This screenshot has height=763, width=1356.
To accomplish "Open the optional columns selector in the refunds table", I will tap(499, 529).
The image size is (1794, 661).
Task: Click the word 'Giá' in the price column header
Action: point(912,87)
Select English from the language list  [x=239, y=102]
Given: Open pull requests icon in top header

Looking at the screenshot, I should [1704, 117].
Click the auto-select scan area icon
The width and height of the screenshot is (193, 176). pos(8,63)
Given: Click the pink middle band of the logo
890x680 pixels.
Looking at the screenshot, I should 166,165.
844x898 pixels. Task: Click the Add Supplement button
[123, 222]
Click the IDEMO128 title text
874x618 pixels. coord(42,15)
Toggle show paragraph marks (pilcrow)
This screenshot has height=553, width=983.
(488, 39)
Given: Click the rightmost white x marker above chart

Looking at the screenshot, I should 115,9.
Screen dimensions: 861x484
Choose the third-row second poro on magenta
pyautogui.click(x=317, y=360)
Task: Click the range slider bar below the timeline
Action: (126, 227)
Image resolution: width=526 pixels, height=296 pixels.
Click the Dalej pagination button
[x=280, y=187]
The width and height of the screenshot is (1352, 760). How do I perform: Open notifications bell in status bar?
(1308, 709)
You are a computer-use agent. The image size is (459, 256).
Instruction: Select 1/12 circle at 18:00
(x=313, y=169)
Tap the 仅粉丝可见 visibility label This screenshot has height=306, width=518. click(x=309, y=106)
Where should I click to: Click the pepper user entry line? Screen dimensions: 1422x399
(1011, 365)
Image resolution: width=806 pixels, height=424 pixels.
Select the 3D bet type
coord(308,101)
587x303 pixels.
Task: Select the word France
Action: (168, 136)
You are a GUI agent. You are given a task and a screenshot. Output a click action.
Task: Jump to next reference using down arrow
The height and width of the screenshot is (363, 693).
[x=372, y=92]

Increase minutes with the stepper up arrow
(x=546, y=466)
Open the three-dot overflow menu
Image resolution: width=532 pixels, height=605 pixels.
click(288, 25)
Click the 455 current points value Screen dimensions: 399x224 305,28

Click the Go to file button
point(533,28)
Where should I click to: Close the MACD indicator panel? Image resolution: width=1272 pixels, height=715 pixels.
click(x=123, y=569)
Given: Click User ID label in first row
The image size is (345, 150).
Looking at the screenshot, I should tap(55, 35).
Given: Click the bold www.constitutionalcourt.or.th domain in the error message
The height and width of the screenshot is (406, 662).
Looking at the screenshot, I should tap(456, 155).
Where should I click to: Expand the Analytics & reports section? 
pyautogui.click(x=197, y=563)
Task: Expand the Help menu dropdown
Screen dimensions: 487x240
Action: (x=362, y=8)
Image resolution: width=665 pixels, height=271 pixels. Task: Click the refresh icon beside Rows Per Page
○ ○ ○
- _What the task requires_:
Can you set out every item above as a numbered list, leaving out the blank lines?

- _Reply_:
1. This screenshot has height=763, width=1356.
2. To accomplish "Open the optional columns selector in the refunds table", I will tap(499, 529).
3. The image size is (1794, 661).
4. Task: Click the word 'Giá' in the price column header
5. Action: point(912,87)
6. Select English from the language list  [x=239, y=102]
7. Given: Open pull requests icon in top header
8. Looking at the screenshot, I should [1704, 117].
9. Click the auto-select scan area icon
10. The width and height of the screenshot is (193, 176). pos(8,63)
11. Given: Click the pink middle band of the logo
12. 890x680 pixels.
13. Looking at the screenshot, I should 166,165.
14. 844x898 pixels. Task: Click the Add Supplement button
15. [123, 222]
16. Click the IDEMO128 title text
17. 874x618 pixels. coord(42,15)
18. Toggle show paragraph marks (pilcrow)
19. This screenshot has height=553, width=983.
20. (488, 39)
21. Given: Click the rightmost white x marker above chart
22. Looking at the screenshot, I should 115,9.
23. Screen dimensions: 861x484
24. Choose the third-row second poro on magenta
25. pyautogui.click(x=317, y=360)
26. Task: Click the range slider bar below the timeline
27. Action: (126, 227)
28. Image resolution: width=526 pixels, height=296 pixels.
29. Click the Dalej pagination button
30. [x=280, y=187]
31. The width and height of the screenshot is (1352, 760). How do I perform: Open notifications bell in status bar?
32. (1308, 709)
33. You are a computer-use agent. The image size is (459, 256).
34. Instruction: Select 1/12 circle at 18:00
35. (x=313, y=169)
36. Tap the 仅粉丝可见 visibility label This screenshot has height=306, width=518. click(x=309, y=106)
37. Where should I click to: Click the pepper user entry line? Screen dimensions: 1422x399
38. (1011, 365)
39. Image resolution: width=806 pixels, height=424 pixels.
40. Select the 3D bet type
41. coord(308,101)
42. 587x303 pixels.
43. Task: Select the word France
44. Action: (168, 136)
45. You are a GUI agent. You are given a task and a screenshot. Output a click action.
46. Task: Jump to next reference using down arrow
47. The height and width of the screenshot is (363, 693).
48. [x=372, y=92]
49. Increase minutes with the stepper up arrow
50. (x=546, y=466)
51. Open the three-dot overflow menu
52. Image resolution: width=532 pixels, height=605 pixels.
53. click(288, 25)
54. Click the 455 current points value Screen dimensions: 399x224 305,28
55. Click the Go to file button
56. point(533,28)
57. Where should I click to: Close the MACD indicator panel? Image resolution: width=1272 pixels, height=715 pixels.
58. click(x=123, y=569)
59. Given: Click User ID label in first row
60. The image size is (345, 150).
61. Looking at the screenshot, I should tap(55, 35).
62. Given: Click the bold www.constitutionalcourt.or.th domain in the error message
63. The height and width of the screenshot is (406, 662).
64. Looking at the screenshot, I should tap(456, 155).
65. Where should I click to: Expand the Analytics & reports section? 
66. pyautogui.click(x=197, y=563)
67. Task: Expand the Help menu dropdown
68. Screen dimensions: 487x240
69. Action: (x=362, y=8)
70. Image resolution: width=665 pixels, height=271 pixels. Task: Click the refresh icon beside Rows Per Page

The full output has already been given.